• [Exercise task]: Copy the items between the lines holding "Select the first" and "Click the release", inclusive, reproducing each one exactly.

• [Provided data]:
▶

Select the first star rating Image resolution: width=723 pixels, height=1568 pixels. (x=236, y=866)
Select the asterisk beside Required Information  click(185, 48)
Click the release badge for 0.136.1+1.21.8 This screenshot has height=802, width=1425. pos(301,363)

◀
▶

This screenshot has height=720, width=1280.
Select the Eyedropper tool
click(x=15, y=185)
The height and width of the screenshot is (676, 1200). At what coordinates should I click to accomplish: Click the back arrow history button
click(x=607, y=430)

◀
▶

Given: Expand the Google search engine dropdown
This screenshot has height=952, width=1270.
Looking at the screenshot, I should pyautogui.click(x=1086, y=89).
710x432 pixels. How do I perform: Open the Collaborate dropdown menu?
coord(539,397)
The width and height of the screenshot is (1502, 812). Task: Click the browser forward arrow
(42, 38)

◀

• [Correct output]:
Select the first star rating Image resolution: width=723 pixels, height=1568 pixels. (x=236, y=866)
Select the asterisk beside Required Information  click(185, 48)
Click the release badge for 0.136.1+1.21.8 This screenshot has height=802, width=1425. pos(301,363)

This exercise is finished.